Prevalence estimates of somatization disorder in the community ranged from 0.06 to 0.6%. DSM-IV states that the prevalence of somatization disorder is 0.2 to 2% among women and less than 0.2% in men. In the Epidemiological Catchment Area Study, somatization disorder was most prevalent among African-American women (0.8%) followed by African-American men (0.4%); however, race is not a mediating variable in somatization disorder. Using DSM-III-R criteria for somatization disorder, Kroenke and Spitzer examined gender differences in the reporting of physical symptoms. One thousand patients from four primary care sites were evaluated with the Primary Care Evaluation of Mental Disorders Interview. After controlling for depressive and anxiety disorders, age, race, education, and medical comorbidity, results revealed that twelve out of thirteen physical symptoms were more commonly reported by women (odds ratio ranged from 1.5 to 2.5), and the reporting differences were statistically significant for ten of the thirteen physical symptoms. The authors concluded that increased symptom reporting in women may be a generic phenomenon rather than about specific symptoms, that medically unexplained symptoms are more common in women, and that the effect of gender on symptom reporting is independent of psychiatric comorbidity. The notion used to be generally held that somatization was more common in non-Western cultures, but this view is no longer held.
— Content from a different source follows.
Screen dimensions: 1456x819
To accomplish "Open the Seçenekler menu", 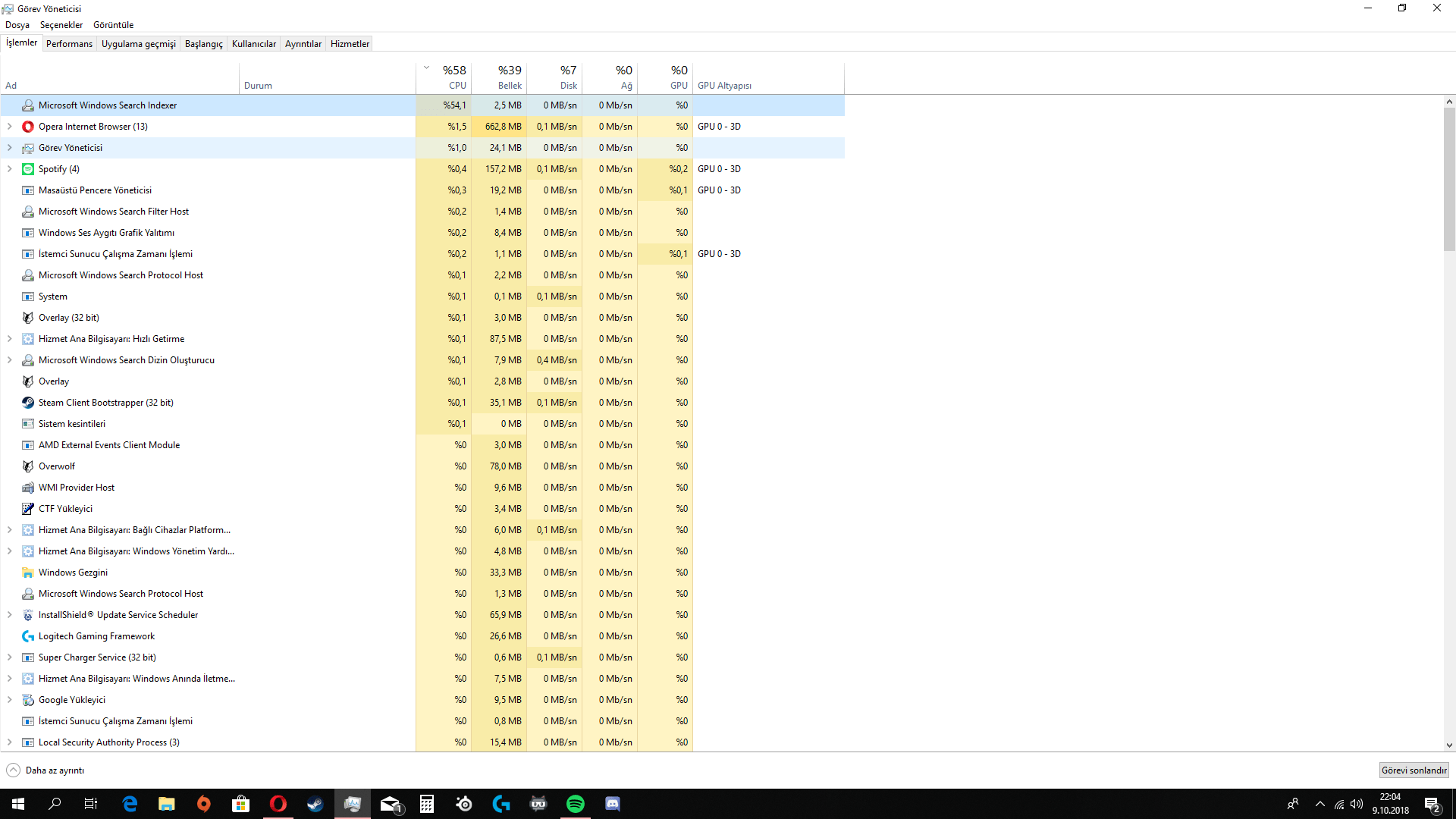I will 61,25.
Although the prevalence and specific features of somatization may vary across cultures, the presentation of somatic symptoms as an expression of emotional distress is worldwide. In a cross-cultural study of somatization disorder, consecutive primary care patients (N = 25, 916) were screened using the General Health Questionnaire, and a stratified sample of 5438 patients was interviewed with the Composite International Diagnostic Interview. Patients were recruited from fourteen countries: Turkey, Greece, India, Germany, Netherlands, Nigeria, United Kingdom, Japan, France, Brazil, Chile, United States, China, and Italy. Across all cultures, somatization was a common problem in primary care settings and was associated with significant health problems and functional disability. Thus, the prevalence of somatization disorder depends much on the clinical setting, patient sample, and definition of somatization used.
Somatization disorder is reportedly more common in individuals from lower socioeconomic status, lower educational level, and rural background. Although Swartz and his associates found an increased rate of somatization disorder in rural areas, in another study they found an increased prevalence of somatization disorder in urban areas. Thus, the role of rural versus urban background in somatization disorder remains to be clarified. The age of onset of somatization disorder is usually in early childhood and adolescence. By definition, somatization disorder has to occur before the age of 30.